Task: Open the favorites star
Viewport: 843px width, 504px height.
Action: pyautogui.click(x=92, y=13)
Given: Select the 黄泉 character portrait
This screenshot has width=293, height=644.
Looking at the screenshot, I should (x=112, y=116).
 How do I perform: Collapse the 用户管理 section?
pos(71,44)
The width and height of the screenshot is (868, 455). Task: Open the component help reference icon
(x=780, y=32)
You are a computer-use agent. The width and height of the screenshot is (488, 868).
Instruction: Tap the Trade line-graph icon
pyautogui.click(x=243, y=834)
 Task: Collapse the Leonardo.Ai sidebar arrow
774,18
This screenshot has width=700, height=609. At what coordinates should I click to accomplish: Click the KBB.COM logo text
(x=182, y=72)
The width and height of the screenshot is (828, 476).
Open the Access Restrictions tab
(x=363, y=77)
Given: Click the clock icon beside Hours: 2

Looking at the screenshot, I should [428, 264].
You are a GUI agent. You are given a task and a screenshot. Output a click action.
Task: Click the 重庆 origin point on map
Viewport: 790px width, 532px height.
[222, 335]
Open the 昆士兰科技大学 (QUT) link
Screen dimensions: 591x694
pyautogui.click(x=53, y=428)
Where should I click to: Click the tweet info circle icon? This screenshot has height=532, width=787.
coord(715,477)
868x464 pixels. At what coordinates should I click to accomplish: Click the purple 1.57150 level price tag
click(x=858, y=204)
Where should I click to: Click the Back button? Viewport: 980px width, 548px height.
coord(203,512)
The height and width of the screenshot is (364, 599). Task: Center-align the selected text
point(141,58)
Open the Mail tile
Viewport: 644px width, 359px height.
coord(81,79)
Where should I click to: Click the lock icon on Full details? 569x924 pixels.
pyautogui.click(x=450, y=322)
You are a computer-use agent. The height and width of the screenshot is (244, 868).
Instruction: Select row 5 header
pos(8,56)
^^^^^^^^^^^^^^^^
AIM OF THE TASK
Produce a verbatim copy of the lines from the one holding "The height and width of the screenshot is (364, 599)." to the final line of the data, and nothing more.

ANSWER TO THE EXERCISE
The height and width of the screenshot is (364, 599). Task: Center-align the selected text
point(141,58)
Open the Mail tile
Viewport: 644px width, 359px height.
coord(81,79)
Where should I click to: Click the lock icon on Full details? 569x924 pixels.
pyautogui.click(x=450, y=322)
You are a computer-use agent. The height and width of the screenshot is (244, 868).
Instruction: Select row 5 header
pos(8,56)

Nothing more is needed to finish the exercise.